**WORK TO COMPLETE**
Below are some records; copy each line in them that contains "field".

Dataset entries
····················

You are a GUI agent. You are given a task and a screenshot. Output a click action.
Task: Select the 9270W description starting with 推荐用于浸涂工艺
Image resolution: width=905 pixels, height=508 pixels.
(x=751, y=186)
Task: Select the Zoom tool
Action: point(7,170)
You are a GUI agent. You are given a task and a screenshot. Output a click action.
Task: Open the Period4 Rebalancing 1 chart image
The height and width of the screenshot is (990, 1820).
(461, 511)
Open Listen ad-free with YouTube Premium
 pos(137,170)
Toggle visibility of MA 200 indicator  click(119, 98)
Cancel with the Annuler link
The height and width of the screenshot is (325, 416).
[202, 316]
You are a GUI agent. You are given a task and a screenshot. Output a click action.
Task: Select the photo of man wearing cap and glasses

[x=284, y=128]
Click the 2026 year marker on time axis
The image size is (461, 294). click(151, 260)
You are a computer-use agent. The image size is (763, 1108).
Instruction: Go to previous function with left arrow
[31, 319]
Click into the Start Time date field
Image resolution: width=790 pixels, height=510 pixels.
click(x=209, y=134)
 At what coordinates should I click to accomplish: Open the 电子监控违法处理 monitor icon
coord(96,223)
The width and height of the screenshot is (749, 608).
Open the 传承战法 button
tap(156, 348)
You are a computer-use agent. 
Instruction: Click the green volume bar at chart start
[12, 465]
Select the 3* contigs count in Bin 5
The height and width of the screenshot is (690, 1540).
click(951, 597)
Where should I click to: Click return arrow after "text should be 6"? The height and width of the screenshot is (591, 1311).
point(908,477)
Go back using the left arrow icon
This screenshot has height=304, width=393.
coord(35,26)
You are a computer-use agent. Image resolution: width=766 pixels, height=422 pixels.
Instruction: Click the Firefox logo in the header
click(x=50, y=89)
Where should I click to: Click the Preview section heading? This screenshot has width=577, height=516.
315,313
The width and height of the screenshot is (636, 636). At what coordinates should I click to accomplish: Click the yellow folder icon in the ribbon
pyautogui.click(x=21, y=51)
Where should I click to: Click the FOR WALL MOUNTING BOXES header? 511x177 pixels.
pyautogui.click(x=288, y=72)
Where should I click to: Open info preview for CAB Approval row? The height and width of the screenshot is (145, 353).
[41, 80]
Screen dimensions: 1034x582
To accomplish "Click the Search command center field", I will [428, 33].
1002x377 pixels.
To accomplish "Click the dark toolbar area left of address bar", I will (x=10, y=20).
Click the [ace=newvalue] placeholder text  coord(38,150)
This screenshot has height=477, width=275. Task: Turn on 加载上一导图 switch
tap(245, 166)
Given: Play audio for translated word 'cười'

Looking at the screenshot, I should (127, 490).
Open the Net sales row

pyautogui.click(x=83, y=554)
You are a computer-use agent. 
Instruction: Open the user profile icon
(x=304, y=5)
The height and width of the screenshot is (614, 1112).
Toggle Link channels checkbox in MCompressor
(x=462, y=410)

····················

**TASK RESPONSE**
Click into the Start Time date field
To accomplish "Click the Search command center field", I will [428, 33].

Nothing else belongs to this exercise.